◆ PROMPT: Reproduce every one of the rows below character for character, with no changes.

[BEGIN EXTRACTED MATERIAL]

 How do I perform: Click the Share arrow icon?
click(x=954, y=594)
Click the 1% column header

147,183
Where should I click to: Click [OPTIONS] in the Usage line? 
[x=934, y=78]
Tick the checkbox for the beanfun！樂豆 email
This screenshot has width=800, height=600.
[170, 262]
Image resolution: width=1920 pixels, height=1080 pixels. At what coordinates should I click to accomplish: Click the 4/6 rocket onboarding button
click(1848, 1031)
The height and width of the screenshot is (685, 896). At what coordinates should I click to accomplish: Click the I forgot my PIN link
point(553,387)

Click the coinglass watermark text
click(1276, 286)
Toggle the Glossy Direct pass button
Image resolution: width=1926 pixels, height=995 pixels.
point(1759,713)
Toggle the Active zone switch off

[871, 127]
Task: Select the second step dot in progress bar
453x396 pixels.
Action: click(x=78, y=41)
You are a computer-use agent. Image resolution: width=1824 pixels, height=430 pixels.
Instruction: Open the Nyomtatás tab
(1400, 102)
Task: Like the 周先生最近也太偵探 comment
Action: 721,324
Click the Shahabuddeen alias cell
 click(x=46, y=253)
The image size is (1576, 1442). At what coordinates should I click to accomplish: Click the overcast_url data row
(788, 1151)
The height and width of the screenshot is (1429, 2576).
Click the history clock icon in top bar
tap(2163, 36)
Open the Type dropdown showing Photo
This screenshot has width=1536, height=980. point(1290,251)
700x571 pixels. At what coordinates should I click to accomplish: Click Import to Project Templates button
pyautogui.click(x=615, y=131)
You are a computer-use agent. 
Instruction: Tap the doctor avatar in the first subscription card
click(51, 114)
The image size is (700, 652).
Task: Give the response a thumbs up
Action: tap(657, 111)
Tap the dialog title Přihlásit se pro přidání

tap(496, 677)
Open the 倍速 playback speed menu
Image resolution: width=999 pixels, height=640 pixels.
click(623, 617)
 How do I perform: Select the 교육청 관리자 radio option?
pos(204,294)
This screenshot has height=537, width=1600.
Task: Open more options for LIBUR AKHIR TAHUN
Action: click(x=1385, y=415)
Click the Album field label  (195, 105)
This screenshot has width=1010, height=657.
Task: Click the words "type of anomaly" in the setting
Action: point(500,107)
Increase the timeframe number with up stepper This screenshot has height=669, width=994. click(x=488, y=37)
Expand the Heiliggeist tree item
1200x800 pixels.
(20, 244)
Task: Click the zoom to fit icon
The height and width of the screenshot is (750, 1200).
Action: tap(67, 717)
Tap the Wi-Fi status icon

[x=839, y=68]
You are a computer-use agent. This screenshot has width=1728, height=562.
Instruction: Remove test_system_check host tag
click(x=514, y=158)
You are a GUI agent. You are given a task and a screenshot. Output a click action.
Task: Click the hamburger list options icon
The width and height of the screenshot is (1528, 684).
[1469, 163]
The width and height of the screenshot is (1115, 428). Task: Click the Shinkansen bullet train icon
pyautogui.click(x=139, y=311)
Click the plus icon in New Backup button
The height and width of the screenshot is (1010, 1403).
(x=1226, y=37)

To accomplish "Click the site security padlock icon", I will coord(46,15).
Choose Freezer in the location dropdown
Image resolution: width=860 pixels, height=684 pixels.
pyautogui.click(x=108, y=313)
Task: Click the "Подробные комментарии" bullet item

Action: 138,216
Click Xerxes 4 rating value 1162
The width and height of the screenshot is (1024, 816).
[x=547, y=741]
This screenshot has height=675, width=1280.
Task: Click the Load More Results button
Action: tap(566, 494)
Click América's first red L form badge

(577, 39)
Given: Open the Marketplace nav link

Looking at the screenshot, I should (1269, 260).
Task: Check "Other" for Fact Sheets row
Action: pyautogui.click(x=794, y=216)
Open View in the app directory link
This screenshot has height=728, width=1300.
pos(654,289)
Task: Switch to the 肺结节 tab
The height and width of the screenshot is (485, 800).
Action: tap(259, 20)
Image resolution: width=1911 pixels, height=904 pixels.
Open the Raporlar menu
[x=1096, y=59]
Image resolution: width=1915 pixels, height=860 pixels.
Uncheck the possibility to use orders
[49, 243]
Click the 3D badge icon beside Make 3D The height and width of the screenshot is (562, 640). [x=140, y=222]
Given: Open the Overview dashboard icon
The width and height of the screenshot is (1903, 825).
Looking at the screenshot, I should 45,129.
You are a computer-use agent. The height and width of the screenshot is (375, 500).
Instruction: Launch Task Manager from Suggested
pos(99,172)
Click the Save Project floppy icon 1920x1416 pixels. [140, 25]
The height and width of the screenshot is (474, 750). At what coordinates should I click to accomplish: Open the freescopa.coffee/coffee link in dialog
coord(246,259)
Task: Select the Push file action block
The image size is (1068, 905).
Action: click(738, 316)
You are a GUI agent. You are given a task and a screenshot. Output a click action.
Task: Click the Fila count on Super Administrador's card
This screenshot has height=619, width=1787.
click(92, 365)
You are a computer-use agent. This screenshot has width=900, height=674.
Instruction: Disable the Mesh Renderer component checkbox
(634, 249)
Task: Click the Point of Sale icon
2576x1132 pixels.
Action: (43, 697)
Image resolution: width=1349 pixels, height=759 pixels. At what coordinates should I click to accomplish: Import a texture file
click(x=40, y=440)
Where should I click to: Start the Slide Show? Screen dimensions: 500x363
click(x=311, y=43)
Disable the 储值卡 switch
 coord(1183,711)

[END EXTRACTED MATERIAL]

◆ THE OUTPUT:
 How do I perform: Click the Share arrow icon?
click(x=954, y=594)
Click the 1% column header

147,183
Where should I click to: Click [OPTIONS] in the Usage line? 
[x=934, y=78]
Tick the checkbox for the beanfun！樂豆 email
This screenshot has width=800, height=600.
[170, 262]
Image resolution: width=1920 pixels, height=1080 pixels. At what coordinates should I click to accomplish: Click the 4/6 rocket onboarding button
click(1848, 1031)
The height and width of the screenshot is (685, 896). At what coordinates should I click to accomplish: Click the I forgot my PIN link
point(553,387)

Click the coinglass watermark text
click(1276, 286)
Toggle the Glossy Direct pass button
Image resolution: width=1926 pixels, height=995 pixels.
point(1759,713)
Toggle the Active zone switch off

[871, 127]
Task: Select the second step dot in progress bar
453x396 pixels.
Action: click(x=78, y=41)
You are a computer-use agent. Image resolution: width=1824 pixels, height=430 pixels.
Instruction: Open the Nyomtatás tab
(1400, 102)
Task: Like the 周先生最近也太偵探 comment
Action: 721,324
Click the Shahabuddeen alias cell
 click(x=46, y=253)
The image size is (1576, 1442). At what coordinates should I click to accomplish: Click the overcast_url data row
(788, 1151)
The height and width of the screenshot is (1429, 2576).
Click the history clock icon in top bar
tap(2163, 36)
Open the Type dropdown showing Photo
This screenshot has width=1536, height=980. point(1290,251)
700x571 pixels. At what coordinates should I click to accomplish: Click Import to Project Templates button
pyautogui.click(x=615, y=131)
You are a computer-use agent. 
Instruction: Tap the doctor avatar in the first subscription card
click(51, 114)
The image size is (700, 652).
Task: Give the response a thumbs up
Action: tap(657, 111)
Tap the dialog title Přihlásit se pro přidání

tap(496, 677)
Open the 倍速 playback speed menu
Image resolution: width=999 pixels, height=640 pixels.
click(623, 617)
 How do I perform: Select the 교육청 관리자 radio option?
pos(204,294)
This screenshot has height=537, width=1600.
Task: Open more options for LIBUR AKHIR TAHUN
Action: click(x=1385, y=415)
Click the Album field label  (195, 105)
This screenshot has width=1010, height=657.
Task: Click the words "type of anomaly" in the setting
Action: point(500,107)
Increase the timeframe number with up stepper This screenshot has height=669, width=994. click(x=488, y=37)
Expand the Heiliggeist tree item
1200x800 pixels.
(20, 244)
Task: Click the zoom to fit icon
The height and width of the screenshot is (750, 1200).
Action: tap(67, 717)
Tap the Wi-Fi status icon

[x=839, y=68]
You are a computer-use agent. This screenshot has width=1728, height=562.
Instruction: Remove test_system_check host tag
click(x=514, y=158)
You are a GUI agent. You are given a task and a screenshot. Output a click action.
Task: Click the hamburger list options icon
The width and height of the screenshot is (1528, 684).
[1469, 163]
The width and height of the screenshot is (1115, 428). Task: Click the Shinkansen bullet train icon
pyautogui.click(x=139, y=311)
Click the plus icon in New Backup button
The height and width of the screenshot is (1010, 1403).
(x=1226, y=37)

To accomplish "Click the site security padlock icon", I will coord(46,15).
Choose Freezer in the location dropdown
Image resolution: width=860 pixels, height=684 pixels.
pyautogui.click(x=108, y=313)
Task: Click the "Подробные комментарии" bullet item

Action: 138,216
Click Xerxes 4 rating value 1162
The width and height of the screenshot is (1024, 816).
[x=547, y=741]
This screenshot has height=675, width=1280.
Task: Click the Load More Results button
Action: tap(566, 494)
Click América's first red L form badge

(577, 39)
Given: Open the Marketplace nav link

Looking at the screenshot, I should (1269, 260).
Task: Check "Other" for Fact Sheets row
Action: pyautogui.click(x=794, y=216)
Open View in the app directory link
This screenshot has height=728, width=1300.
pos(654,289)
Task: Switch to the 肺结节 tab
The height and width of the screenshot is (485, 800).
Action: tap(259, 20)
Image resolution: width=1911 pixels, height=904 pixels.
Open the Raporlar menu
[x=1096, y=59]
Image resolution: width=1915 pixels, height=860 pixels.
Uncheck the possibility to use orders
[49, 243]
Click the 3D badge icon beside Make 3D The height and width of the screenshot is (562, 640). [x=140, y=222]
Given: Open the Overview dashboard icon
The width and height of the screenshot is (1903, 825).
Looking at the screenshot, I should 45,129.
You are a computer-use agent. The height and width of the screenshot is (375, 500).
Instruction: Launch Task Manager from Suggested
pos(99,172)
Click the Save Project floppy icon 1920x1416 pixels. [140, 25]
The height and width of the screenshot is (474, 750). At what coordinates should I click to accomplish: Open the freescopa.coffee/coffee link in dialog
coord(246,259)
Task: Select the Push file action block
The image size is (1068, 905).
Action: click(738, 316)
You are a GUI agent. You are given a task and a screenshot. Output a click action.
Task: Click the Fila count on Super Administrador's card
This screenshot has height=619, width=1787.
click(92, 365)
You are a computer-use agent. This screenshot has width=900, height=674.
Instruction: Disable the Mesh Renderer component checkbox
(634, 249)
Task: Click the Point of Sale icon
2576x1132 pixels.
Action: (43, 697)
Image resolution: width=1349 pixels, height=759 pixels. At what coordinates should I click to accomplish: Import a texture file
click(x=40, y=440)
Where should I click to: Start the Slide Show? Screen dimensions: 500x363
click(x=311, y=43)
Disable the 储值卡 switch
 coord(1183,711)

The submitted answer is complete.